Shingles – Treatments, Possible Complications & Prevention

Shingles [1] is a type of viral infection caused by a broad group of viruses known as herpes virus and belongs to the same type of chicken pox infection class as the causative organism with the varicella zoster virus. Typically, in the neural tissue, someone that has been infected with chicken pox [2] would have an inactive form and it will reactivate itself like shingles for years down the road.

Shingles infection cause a painful rash, and can occur anywhere in the body but the most frequent site of occurrence is the trunk appearing as a single stripe of blisters. Symptoms of shingles infection include: pain, itching, crusting and blisters, fever and fatigue. Though not life-threatening, shingles can be very painful when it occurs. When treating shingles, it is best to treat them as soon as possible in order to prevent complications that could occur from delayed care. Postherpetic neuralgia is the most serious complication of shingles, which causes the condition to linger even after the infection has healed.

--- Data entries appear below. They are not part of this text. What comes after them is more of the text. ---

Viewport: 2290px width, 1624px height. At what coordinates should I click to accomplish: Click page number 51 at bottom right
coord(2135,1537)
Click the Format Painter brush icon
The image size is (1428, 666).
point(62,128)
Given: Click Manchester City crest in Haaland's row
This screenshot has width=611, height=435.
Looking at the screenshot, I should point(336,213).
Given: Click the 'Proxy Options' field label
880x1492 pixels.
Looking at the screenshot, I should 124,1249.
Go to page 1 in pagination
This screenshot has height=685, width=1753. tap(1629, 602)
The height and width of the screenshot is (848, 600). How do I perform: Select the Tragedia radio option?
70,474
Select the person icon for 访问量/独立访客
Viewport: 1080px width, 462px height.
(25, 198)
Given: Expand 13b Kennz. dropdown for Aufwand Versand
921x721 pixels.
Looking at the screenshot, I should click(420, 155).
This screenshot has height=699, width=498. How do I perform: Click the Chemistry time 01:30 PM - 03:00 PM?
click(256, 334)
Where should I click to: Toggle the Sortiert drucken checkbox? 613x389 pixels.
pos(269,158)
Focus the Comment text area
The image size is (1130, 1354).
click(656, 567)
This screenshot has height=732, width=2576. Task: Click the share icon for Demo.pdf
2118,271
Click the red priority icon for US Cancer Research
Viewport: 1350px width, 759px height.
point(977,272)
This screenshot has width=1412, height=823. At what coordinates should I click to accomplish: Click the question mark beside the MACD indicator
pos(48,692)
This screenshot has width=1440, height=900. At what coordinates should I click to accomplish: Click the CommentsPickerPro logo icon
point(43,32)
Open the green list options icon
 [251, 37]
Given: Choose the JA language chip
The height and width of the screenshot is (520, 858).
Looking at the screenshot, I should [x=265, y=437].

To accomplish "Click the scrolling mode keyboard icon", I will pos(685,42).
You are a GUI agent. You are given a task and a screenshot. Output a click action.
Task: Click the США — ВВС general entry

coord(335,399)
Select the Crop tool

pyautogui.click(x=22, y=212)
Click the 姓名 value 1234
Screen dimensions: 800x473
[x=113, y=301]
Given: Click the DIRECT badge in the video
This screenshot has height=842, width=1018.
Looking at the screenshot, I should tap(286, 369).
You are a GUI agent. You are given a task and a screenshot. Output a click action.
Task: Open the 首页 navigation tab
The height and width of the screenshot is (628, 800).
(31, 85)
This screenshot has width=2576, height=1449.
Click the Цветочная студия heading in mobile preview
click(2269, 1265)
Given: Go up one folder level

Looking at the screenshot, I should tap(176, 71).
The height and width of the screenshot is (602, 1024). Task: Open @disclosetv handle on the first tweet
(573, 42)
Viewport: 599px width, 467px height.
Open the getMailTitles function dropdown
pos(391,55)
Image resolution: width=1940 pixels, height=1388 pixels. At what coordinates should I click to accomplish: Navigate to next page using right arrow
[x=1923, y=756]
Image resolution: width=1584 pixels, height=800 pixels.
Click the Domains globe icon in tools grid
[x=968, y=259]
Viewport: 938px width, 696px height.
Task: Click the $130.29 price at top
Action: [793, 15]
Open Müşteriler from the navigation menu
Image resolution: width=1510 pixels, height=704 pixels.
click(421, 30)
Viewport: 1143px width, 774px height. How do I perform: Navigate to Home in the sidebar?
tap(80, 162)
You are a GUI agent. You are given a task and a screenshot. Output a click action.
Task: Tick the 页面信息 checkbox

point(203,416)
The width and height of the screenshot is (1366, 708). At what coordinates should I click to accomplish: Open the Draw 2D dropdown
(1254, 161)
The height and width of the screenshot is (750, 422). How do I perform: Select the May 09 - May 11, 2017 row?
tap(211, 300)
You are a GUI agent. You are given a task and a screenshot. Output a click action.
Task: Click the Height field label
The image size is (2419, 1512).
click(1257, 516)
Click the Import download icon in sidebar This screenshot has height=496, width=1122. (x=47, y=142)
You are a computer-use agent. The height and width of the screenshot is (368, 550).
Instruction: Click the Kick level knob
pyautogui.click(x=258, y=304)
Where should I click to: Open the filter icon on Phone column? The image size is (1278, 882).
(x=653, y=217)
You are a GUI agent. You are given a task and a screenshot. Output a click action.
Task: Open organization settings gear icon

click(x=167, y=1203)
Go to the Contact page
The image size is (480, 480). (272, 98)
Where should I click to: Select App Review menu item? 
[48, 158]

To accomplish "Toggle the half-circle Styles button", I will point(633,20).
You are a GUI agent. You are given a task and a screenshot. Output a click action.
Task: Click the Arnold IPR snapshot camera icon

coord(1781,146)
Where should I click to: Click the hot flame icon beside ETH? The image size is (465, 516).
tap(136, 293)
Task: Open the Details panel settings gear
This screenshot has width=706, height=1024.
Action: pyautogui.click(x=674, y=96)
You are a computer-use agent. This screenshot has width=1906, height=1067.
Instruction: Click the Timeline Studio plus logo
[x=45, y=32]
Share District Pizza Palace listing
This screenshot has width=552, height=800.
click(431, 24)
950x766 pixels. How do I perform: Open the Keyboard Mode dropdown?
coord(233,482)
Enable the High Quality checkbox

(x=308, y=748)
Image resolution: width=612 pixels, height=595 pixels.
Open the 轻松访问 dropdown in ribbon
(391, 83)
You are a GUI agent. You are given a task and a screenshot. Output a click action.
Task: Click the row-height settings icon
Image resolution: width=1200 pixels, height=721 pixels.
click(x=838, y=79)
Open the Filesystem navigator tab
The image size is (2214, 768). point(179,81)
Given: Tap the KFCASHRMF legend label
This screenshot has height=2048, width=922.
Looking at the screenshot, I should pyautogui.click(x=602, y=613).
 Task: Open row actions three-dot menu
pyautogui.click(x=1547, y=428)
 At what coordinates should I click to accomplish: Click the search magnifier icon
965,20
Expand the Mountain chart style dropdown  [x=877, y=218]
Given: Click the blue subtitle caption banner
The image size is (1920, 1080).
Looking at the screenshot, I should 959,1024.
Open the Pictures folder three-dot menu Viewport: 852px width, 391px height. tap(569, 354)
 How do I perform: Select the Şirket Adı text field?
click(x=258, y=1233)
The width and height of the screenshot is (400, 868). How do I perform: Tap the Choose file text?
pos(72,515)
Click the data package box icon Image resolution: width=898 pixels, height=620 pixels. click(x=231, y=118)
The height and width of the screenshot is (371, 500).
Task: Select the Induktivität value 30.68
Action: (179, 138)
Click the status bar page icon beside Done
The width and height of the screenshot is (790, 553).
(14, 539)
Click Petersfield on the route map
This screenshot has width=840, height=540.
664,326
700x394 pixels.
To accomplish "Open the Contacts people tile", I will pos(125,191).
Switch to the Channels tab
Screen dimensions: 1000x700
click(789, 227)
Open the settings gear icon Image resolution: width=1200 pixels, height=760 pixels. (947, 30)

General Principles of Shingles Treatments

First of all [3], the administration of drugs of direct antiherpetic action (based on acyclovir) in high dosages is indicated. It reduces the severity and duration of the infectious and post-infectious (pain syndrome) process. You need to start this as early as possible – no later than seven days from the onset of the illness and three days from the onset of the rash. When the drugs are used at a later date, their effectiveness is sharply reduced, since the virus has already reached its peak of development and has caused a cascade of immunoneuropathological reactions. The use of local remedies [4] for herpes – ointments and creams – has a weak therapeutic effect. For a drying, local antiseptic effect, any local antiseptic of this kind is used – zinc talkers, brilliant green solutions. With extensive lesions, accompanied by a pronounced inflammatory reaction, anti-inflammatory drugs, glucocorticosteroids and antiallergic drugs are used. With severe pain (ganglioneuritis), standard analgesic drugs (NSAIDs) are ineffective, therefore, preference should be given to centrally acting anticonvulsants and antidepressants. Physical therapy relieves pain. Taking vitamins, dietary supplements, etc. does not have any obvious value. With uncomplicated and localized forms of the disease, the prognosis is favorable. With the development of ganglioneuritic pain, the quality of life can significantly decrease for a sufficiently long period (up to a year), and with meningoencephalitic and disseminated forms – for an even more serious period, fatal outcomes are frequent. Disease prevention in the outbreak is not carried out. After the patient’s stay in the ward for disinfection, it is enough to ventilate the room (with disseminated forms).